* **Page excerpt**:

▬▬▬▬▬▬▬▬▬▬

# Kittens, sooo many kittens



## QueenB1958 (Apr 27, 2014)

Ok, so my friend lives in a really super rural town (I mean a complete cowtown, lives in the middle of a field kinda town) and she has a problem with stray cats. It started because her neighbors are crazy and had a few cats that were not fixed. Fast forward about two years, and there are so many offspring from the original few, that they've stared to spill into my friends yard. She knows what a sucker I am for animals, so whenever there's a new litter I go over and make sure they're all healthy and have food and everything. Now I foster for a dog rescue and this last winter when a litter of kittens was born outside in the middle of a snowstorm, I call the girl who owns the rescue to see if she knew anywhere I could bring them so they'd be warm and safe. (I can't take them because my dog has a deep seeded prejudice against cats) So my friend who owns the rescue said she would take them and put them in one of her foster homes which she did. Now, all four of those babies are spayed/neutered and adopted (yay!) but she still has the mom. A couple of days ago, my friend with all the strays called me and said she has yet another llitter of kittens. So I went over and brought some kitten food and flea meds and gave them a once over to make sure they're hydrated and what not. I gave my rescue friend a call just to tell her that there was another litter of kittens, and if someone was to express an interest on wanting a kitten, to give them my number. What I didn't expect, was to get an earful from her. She was saying how she couldn't take them (I wasn't even asking her to) and how I wasn't capable of finding good homes for them, and how rescuing cats is basically a waste of money. This is a woman who hand picked me to foster a dog with some serious behavioral issues after his first foster home couldn't handle him. Now, all of a sudden, I'm an incapable idiot. I still can't believe she would chastise me like that, when I only want to get these cats good, safe homes. Looks like I'll be finding a new rescue to foster for!!!(Ps, if anyone in the Rochester, NY area is looking for the a kitten, I know of three)


----------

▬▬▬▬▬▬▬▬▬▬

* **Supplied information**:
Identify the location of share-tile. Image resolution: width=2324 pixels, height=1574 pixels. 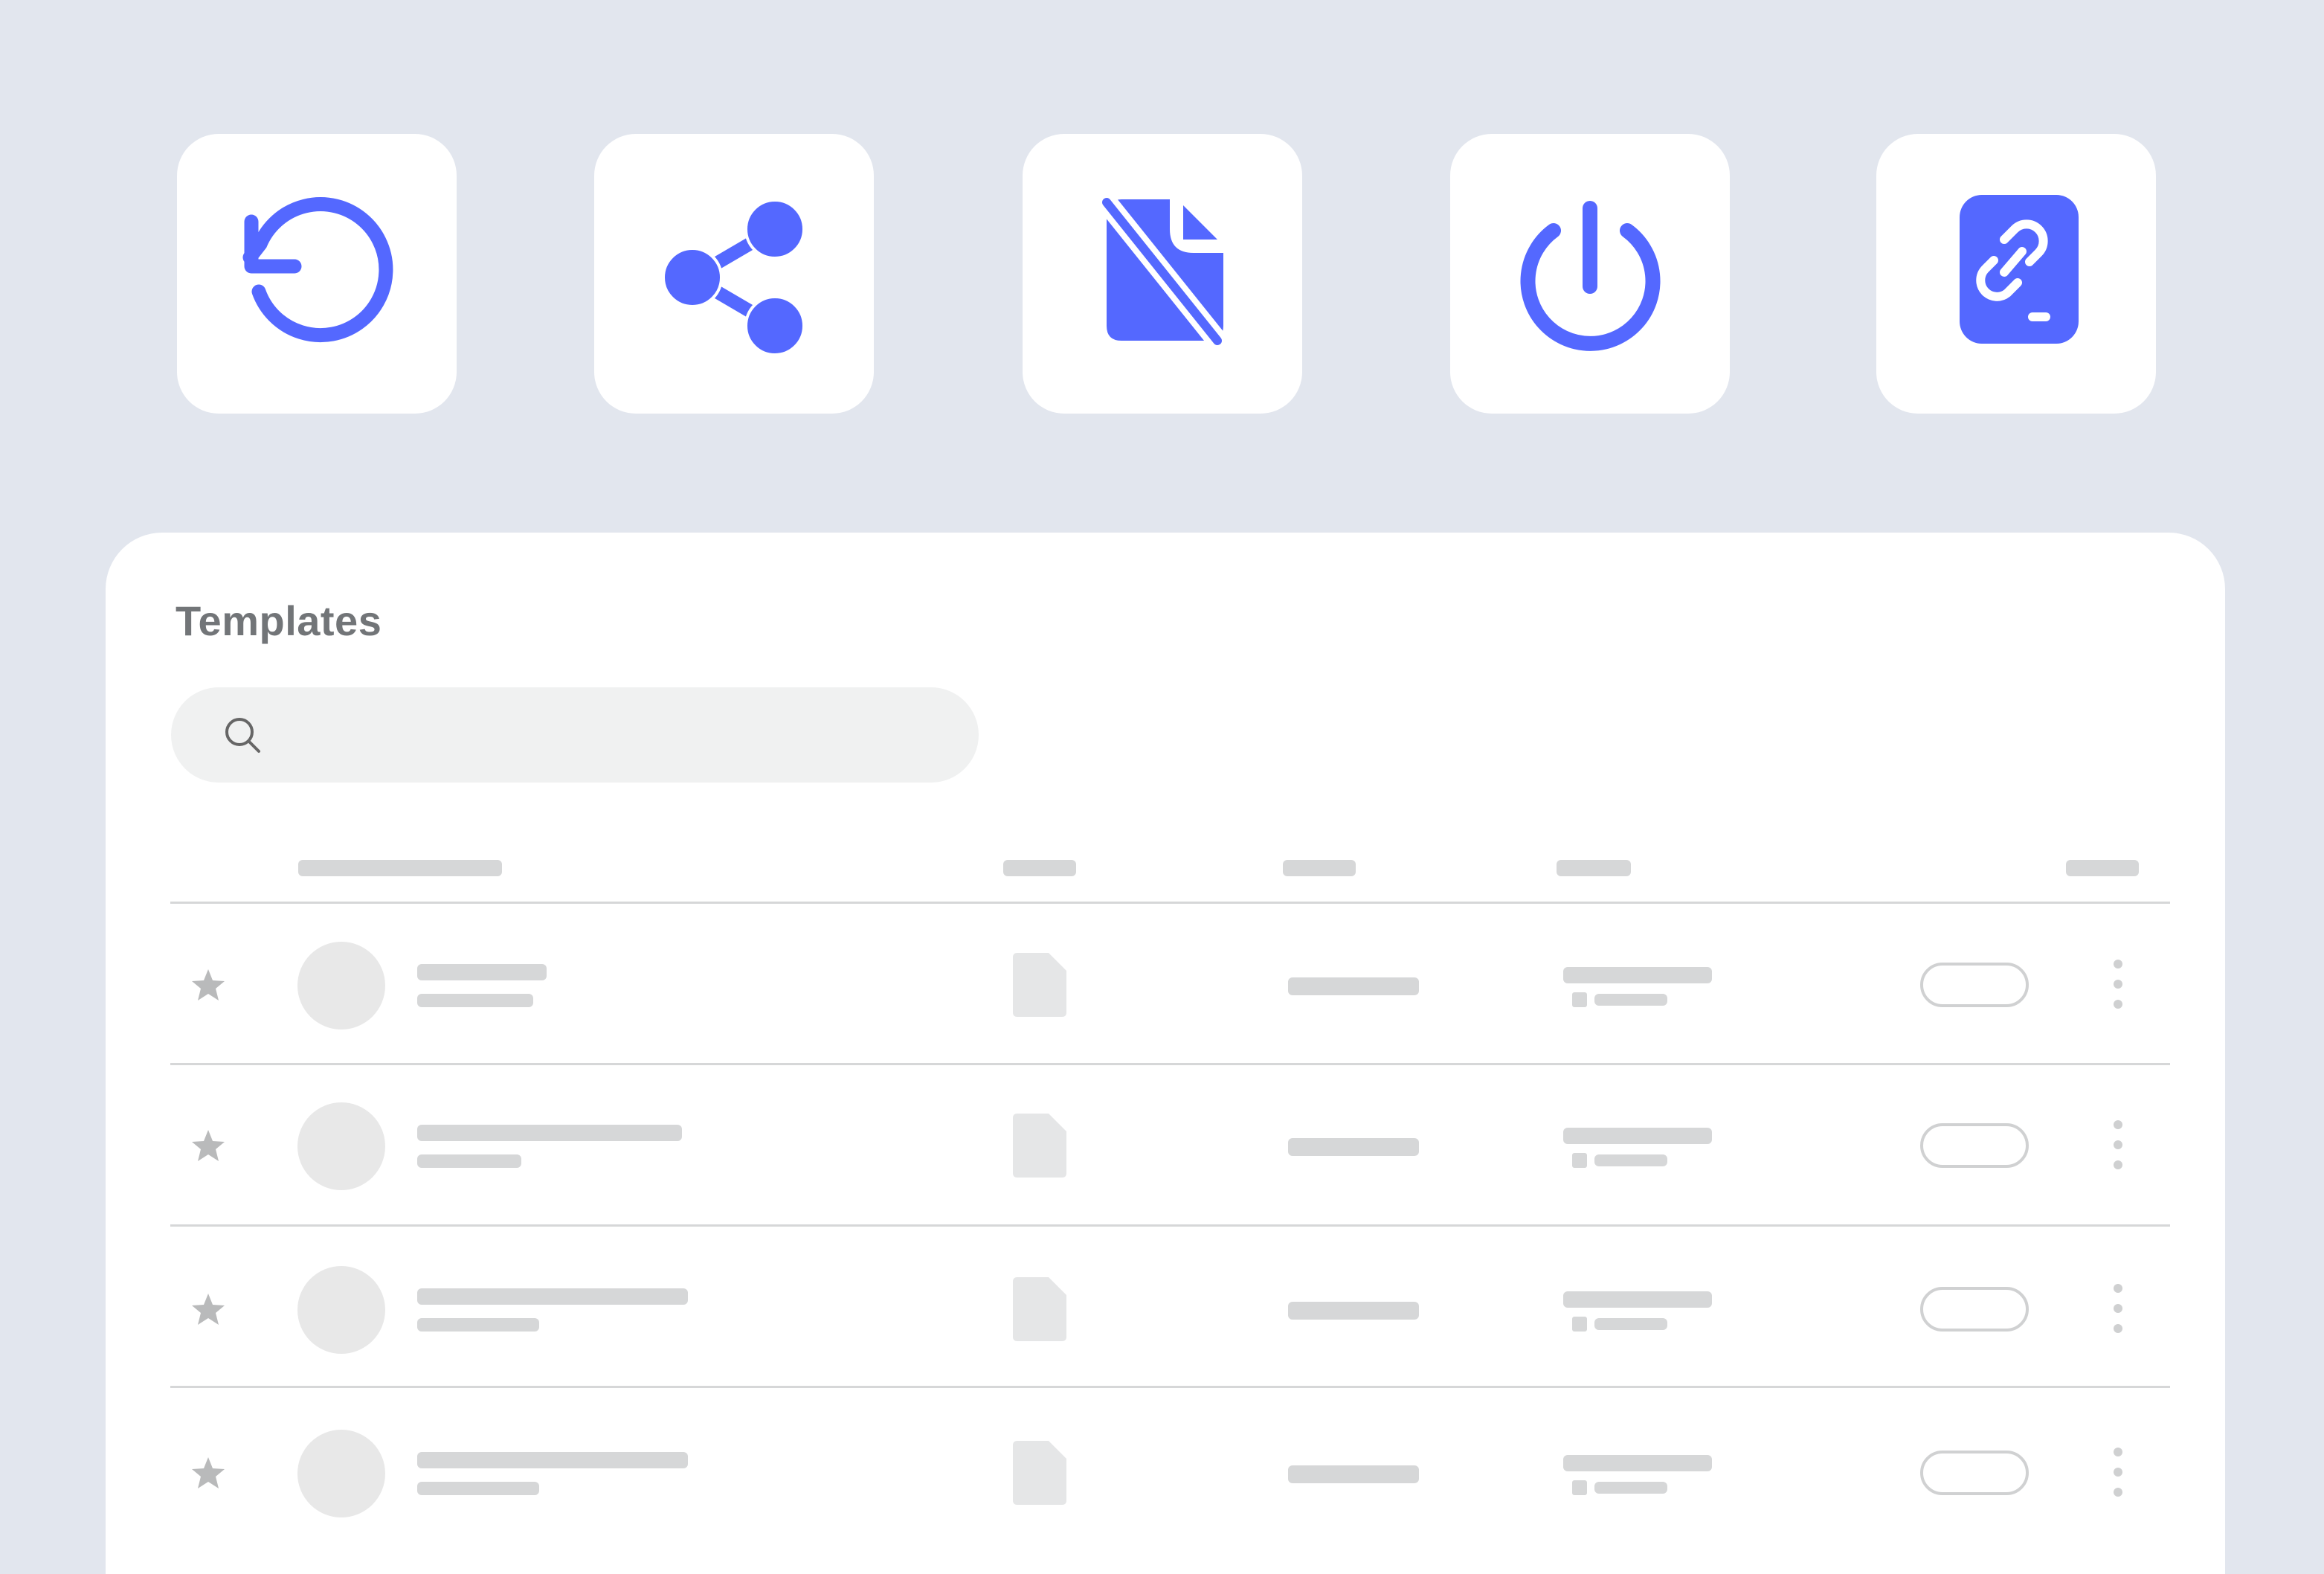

▬▬▬▬▬▬▬▬▬▬

* **What you will do**:
In the forum post about the kittens, what did the poster bring when going over to check on the newest litter?

* **Task answer**:
Kitten food and flea meds.